Dataset entries

== Segment start ==

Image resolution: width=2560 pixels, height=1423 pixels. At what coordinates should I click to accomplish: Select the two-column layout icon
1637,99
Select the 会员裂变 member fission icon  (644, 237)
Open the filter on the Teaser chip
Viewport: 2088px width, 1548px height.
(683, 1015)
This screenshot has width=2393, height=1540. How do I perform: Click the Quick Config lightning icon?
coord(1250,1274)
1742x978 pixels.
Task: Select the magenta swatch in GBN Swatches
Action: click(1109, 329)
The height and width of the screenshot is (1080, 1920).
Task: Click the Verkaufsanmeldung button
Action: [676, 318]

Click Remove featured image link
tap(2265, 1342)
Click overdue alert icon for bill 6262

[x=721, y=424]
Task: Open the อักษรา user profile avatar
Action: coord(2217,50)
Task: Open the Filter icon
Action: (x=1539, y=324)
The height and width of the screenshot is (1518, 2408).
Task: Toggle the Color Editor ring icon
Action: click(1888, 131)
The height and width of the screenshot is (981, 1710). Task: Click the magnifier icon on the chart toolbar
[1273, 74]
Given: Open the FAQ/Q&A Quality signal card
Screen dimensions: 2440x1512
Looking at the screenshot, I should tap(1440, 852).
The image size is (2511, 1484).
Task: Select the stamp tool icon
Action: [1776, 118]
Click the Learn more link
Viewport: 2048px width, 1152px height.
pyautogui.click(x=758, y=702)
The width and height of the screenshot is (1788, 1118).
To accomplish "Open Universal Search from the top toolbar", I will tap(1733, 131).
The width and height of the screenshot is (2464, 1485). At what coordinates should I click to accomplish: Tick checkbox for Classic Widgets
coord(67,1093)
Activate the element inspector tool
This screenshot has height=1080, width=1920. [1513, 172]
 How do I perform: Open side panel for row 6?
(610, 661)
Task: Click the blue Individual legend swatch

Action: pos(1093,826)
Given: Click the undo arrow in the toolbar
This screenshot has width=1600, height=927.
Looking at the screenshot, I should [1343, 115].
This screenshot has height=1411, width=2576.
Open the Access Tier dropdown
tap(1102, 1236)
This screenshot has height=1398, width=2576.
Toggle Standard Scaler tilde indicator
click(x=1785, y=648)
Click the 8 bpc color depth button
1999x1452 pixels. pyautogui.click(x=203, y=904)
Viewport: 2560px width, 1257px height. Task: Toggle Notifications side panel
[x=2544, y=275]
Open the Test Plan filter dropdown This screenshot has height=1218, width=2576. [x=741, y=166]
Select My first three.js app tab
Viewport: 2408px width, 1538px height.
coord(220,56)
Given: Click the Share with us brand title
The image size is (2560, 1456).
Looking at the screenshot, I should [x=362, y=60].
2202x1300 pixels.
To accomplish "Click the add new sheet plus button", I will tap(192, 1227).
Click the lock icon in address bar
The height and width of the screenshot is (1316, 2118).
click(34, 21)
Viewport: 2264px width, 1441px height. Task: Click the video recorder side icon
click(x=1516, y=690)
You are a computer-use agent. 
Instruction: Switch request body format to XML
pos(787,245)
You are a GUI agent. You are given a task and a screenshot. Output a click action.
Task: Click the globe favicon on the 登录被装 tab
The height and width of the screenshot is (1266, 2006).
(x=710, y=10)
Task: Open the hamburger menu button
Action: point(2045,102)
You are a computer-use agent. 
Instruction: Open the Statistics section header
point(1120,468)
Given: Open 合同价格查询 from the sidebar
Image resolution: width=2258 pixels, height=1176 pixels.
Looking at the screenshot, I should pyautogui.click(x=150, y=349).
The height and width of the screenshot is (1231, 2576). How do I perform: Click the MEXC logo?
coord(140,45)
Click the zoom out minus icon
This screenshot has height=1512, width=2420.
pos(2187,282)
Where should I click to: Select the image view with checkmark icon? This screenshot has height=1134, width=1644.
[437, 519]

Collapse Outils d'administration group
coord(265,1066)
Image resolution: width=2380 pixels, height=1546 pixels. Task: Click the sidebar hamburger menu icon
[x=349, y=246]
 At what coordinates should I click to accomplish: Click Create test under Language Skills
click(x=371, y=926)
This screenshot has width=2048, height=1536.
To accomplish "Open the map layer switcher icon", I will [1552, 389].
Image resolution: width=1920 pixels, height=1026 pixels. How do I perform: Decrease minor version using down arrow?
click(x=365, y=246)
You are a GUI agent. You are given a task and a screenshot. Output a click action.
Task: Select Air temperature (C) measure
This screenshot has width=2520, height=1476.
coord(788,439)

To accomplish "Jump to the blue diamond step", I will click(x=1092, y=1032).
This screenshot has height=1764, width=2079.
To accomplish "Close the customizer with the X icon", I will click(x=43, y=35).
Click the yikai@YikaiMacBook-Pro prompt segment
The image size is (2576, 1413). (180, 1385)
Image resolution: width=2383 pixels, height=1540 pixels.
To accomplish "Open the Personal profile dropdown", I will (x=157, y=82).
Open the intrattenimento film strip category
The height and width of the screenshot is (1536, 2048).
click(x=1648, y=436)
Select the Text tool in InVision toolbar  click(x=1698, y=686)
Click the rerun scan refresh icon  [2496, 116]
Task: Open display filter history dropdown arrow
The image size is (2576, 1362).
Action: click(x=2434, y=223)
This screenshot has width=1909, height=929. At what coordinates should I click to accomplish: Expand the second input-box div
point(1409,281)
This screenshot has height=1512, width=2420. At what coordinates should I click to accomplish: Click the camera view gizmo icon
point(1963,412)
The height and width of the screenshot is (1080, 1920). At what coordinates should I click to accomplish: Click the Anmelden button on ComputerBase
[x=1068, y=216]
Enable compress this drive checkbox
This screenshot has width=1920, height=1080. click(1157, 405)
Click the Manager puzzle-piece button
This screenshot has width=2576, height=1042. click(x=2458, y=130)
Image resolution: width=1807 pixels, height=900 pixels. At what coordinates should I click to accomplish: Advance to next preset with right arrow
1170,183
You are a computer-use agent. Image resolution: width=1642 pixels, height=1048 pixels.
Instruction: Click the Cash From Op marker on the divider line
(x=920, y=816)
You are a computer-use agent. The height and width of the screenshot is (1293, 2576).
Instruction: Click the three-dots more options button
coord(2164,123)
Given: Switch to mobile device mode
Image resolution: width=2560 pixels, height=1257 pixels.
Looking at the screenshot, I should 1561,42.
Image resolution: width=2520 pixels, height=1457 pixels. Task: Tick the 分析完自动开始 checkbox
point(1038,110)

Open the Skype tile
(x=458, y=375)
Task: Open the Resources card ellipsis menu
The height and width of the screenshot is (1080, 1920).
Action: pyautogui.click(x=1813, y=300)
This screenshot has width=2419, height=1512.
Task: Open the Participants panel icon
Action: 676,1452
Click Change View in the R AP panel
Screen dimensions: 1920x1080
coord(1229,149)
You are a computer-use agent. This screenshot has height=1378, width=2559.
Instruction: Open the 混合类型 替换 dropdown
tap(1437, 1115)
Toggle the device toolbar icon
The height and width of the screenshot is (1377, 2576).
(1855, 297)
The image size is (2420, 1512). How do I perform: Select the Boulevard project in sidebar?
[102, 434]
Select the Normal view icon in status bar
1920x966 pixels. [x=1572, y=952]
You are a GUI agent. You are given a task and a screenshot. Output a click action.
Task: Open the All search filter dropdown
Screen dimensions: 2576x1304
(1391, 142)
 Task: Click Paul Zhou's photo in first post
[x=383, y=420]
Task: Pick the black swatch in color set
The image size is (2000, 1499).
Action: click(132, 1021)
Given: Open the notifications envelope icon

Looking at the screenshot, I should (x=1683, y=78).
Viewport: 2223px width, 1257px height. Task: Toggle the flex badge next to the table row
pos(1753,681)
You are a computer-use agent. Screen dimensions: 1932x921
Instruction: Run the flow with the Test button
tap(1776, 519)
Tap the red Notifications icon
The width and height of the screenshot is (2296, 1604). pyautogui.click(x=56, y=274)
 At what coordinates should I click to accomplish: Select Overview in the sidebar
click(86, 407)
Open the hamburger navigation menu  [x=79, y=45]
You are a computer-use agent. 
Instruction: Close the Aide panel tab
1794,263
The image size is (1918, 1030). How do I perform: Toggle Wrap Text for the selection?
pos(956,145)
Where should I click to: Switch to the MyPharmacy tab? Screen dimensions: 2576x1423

== Segment end ==

- EXERCISE OBJECTIVE:
Above are the entries; copy every line among them that contains the word "card".

- EXERCISE RESPONSE:
Given: Open the FAQ/Q&A Quality signal card
Task: Open the Resources card ellipsis menu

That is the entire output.